--- Provided data Enclosed Below ---

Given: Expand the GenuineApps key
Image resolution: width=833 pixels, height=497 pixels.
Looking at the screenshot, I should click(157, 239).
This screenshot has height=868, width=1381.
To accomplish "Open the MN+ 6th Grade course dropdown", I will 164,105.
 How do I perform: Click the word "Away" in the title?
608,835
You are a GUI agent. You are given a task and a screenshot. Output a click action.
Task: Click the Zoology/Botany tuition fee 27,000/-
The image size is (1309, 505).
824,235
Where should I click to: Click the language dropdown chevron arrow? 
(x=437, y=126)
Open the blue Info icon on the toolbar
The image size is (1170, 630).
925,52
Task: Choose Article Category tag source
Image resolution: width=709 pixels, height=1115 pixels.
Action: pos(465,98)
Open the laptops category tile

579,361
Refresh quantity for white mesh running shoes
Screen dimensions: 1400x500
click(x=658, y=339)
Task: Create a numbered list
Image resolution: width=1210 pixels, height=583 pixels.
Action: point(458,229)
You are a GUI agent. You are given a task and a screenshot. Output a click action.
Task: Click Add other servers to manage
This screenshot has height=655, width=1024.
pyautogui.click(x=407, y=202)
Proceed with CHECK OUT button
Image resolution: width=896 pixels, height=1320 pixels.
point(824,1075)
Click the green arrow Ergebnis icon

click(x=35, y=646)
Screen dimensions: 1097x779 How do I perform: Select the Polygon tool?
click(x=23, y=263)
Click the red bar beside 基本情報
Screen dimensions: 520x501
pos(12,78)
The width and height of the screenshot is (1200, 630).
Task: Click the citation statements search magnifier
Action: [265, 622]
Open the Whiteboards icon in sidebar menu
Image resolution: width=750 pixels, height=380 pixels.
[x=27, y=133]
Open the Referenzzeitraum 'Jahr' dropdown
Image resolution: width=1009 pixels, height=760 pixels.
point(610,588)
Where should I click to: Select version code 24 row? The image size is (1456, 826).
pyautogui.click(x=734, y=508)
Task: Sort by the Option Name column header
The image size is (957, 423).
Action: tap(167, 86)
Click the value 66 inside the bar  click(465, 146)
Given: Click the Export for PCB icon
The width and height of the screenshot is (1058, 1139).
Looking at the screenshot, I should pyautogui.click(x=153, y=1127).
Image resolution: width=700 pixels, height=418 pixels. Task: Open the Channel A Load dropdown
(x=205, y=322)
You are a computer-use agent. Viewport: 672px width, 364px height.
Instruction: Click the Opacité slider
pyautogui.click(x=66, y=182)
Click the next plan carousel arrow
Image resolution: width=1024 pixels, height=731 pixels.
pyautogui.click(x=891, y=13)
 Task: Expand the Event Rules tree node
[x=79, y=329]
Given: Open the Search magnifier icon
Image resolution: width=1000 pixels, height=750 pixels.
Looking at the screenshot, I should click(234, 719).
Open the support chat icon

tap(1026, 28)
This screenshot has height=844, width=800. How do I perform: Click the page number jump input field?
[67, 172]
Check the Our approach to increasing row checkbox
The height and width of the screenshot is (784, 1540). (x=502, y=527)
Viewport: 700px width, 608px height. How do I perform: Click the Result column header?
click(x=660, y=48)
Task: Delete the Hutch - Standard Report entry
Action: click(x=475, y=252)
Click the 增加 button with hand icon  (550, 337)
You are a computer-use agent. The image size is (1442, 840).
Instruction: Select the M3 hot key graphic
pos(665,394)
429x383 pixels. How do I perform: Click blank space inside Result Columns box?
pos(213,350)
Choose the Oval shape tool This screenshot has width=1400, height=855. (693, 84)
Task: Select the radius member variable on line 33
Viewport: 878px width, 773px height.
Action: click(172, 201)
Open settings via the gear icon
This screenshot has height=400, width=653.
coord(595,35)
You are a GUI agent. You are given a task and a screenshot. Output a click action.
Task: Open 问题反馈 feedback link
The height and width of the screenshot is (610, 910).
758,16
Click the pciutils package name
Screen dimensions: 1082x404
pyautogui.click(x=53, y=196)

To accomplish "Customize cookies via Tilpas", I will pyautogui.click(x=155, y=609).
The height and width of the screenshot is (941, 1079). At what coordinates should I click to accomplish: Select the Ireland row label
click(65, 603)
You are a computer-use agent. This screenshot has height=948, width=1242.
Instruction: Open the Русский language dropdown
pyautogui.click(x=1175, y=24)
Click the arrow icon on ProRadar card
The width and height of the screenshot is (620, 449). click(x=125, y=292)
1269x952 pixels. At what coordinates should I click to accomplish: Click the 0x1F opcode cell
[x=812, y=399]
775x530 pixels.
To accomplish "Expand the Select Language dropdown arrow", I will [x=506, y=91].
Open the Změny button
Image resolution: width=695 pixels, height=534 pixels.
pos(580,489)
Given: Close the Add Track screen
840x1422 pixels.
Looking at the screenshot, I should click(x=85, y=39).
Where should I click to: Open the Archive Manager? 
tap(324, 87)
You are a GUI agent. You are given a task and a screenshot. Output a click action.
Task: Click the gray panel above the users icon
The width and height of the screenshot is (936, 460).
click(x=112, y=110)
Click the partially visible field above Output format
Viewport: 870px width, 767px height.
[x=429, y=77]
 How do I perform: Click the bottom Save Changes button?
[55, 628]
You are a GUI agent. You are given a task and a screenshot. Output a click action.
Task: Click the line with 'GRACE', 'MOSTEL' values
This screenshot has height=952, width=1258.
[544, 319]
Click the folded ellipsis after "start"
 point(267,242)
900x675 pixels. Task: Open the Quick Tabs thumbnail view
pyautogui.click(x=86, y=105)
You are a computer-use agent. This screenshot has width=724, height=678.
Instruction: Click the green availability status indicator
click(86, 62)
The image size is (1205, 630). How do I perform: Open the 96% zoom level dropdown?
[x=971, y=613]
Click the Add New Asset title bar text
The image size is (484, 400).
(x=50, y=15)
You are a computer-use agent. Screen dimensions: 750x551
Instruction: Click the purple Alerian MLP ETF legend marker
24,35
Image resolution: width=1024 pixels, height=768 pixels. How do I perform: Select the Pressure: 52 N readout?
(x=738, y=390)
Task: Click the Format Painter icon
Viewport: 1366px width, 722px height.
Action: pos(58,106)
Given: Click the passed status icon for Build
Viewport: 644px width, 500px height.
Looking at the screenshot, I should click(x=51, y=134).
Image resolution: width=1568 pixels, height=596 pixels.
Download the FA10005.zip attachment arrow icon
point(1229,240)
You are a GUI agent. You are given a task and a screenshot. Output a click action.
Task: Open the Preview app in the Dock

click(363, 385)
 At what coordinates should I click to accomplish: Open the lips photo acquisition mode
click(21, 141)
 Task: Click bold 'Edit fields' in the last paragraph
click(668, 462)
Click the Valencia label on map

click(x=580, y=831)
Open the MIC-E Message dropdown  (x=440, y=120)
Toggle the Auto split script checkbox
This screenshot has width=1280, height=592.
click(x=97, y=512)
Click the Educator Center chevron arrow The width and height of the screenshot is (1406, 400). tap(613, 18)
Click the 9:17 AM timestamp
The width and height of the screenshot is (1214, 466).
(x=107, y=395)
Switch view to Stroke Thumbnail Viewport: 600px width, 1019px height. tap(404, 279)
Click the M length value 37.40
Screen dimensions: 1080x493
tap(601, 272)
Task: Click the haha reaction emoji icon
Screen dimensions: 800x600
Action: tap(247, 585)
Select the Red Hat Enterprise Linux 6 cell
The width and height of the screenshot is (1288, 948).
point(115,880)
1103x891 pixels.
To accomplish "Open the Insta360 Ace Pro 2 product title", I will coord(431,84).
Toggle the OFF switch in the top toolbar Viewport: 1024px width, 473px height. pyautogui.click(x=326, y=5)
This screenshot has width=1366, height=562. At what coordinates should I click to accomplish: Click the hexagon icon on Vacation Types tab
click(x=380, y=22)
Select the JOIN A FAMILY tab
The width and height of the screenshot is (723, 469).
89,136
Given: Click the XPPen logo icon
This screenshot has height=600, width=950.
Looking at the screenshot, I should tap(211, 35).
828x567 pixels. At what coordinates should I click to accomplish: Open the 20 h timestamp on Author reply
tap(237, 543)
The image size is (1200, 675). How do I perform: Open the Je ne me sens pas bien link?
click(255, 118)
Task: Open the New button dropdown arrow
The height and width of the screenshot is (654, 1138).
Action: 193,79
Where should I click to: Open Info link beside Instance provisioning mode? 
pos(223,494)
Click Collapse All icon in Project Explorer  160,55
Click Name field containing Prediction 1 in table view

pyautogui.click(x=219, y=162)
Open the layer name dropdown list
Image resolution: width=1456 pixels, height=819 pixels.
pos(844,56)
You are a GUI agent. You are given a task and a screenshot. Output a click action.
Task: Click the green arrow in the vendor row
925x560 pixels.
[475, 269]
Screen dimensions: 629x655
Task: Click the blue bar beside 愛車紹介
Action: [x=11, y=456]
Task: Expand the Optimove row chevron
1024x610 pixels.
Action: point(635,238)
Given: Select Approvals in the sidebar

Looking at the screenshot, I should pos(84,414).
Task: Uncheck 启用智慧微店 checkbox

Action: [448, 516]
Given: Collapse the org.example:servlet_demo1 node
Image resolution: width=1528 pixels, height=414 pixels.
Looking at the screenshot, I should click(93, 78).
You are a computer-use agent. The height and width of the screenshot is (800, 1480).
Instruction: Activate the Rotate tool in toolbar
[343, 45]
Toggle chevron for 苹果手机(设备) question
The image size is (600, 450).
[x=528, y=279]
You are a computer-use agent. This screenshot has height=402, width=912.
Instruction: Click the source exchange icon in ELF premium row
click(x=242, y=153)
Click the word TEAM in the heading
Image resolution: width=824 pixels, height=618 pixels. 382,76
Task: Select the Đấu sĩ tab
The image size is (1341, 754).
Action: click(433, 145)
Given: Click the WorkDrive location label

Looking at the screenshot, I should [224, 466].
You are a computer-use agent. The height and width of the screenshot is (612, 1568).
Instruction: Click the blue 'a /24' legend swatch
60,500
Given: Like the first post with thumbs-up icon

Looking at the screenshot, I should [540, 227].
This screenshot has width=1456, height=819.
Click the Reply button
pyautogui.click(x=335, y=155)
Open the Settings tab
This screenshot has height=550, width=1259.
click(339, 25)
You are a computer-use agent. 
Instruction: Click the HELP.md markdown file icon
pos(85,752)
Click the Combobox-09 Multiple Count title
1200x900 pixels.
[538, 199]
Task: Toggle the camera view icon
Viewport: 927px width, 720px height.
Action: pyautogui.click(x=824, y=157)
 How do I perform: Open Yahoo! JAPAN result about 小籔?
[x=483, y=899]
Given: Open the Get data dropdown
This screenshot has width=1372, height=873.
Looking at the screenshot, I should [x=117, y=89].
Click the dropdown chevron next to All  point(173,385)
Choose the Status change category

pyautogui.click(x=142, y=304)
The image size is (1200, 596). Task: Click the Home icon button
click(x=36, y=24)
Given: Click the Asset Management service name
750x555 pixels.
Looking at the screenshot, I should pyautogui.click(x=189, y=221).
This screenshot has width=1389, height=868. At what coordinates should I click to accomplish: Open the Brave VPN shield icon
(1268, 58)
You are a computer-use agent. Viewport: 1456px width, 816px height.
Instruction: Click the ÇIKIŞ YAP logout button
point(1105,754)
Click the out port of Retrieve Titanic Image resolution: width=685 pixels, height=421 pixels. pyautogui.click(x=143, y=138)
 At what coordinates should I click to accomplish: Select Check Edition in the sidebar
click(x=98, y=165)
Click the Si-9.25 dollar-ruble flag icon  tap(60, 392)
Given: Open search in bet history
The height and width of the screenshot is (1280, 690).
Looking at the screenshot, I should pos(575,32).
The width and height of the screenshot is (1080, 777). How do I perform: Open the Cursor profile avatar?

--- End of Enclosed Provided data ---

Assignment:
As listed above, the lines from the line with "Image resolution: width=1528" to the line with "Open the Settings tab" are to be echoed exactly, with both ends included and nothing added.

Output:
Image resolution: width=1528 pixels, height=414 pixels.
Looking at the screenshot, I should click(93, 78).
You are a computer-use agent. The height and width of the screenshot is (800, 1480).
Instruction: Activate the Rotate tool in toolbar
[343, 45]
Toggle chevron for 苹果手机(设备) question
The image size is (600, 450).
[x=528, y=279]
You are a computer-use agent. This screenshot has height=402, width=912.
Instruction: Click the source exchange icon in ELF premium row
click(x=242, y=153)
Click the word TEAM in the heading
Image resolution: width=824 pixels, height=618 pixels. 382,76
Task: Select the Đấu sĩ tab
The image size is (1341, 754).
Action: click(433, 145)
Given: Click the WorkDrive location label

Looking at the screenshot, I should [224, 466].
You are a computer-use agent. The height and width of the screenshot is (612, 1568).
Instruction: Click the blue 'a /24' legend swatch
60,500
Given: Like the first post with thumbs-up icon

Looking at the screenshot, I should [540, 227].
This screenshot has width=1456, height=819.
Click the Reply button
pyautogui.click(x=335, y=155)
Open the Settings tab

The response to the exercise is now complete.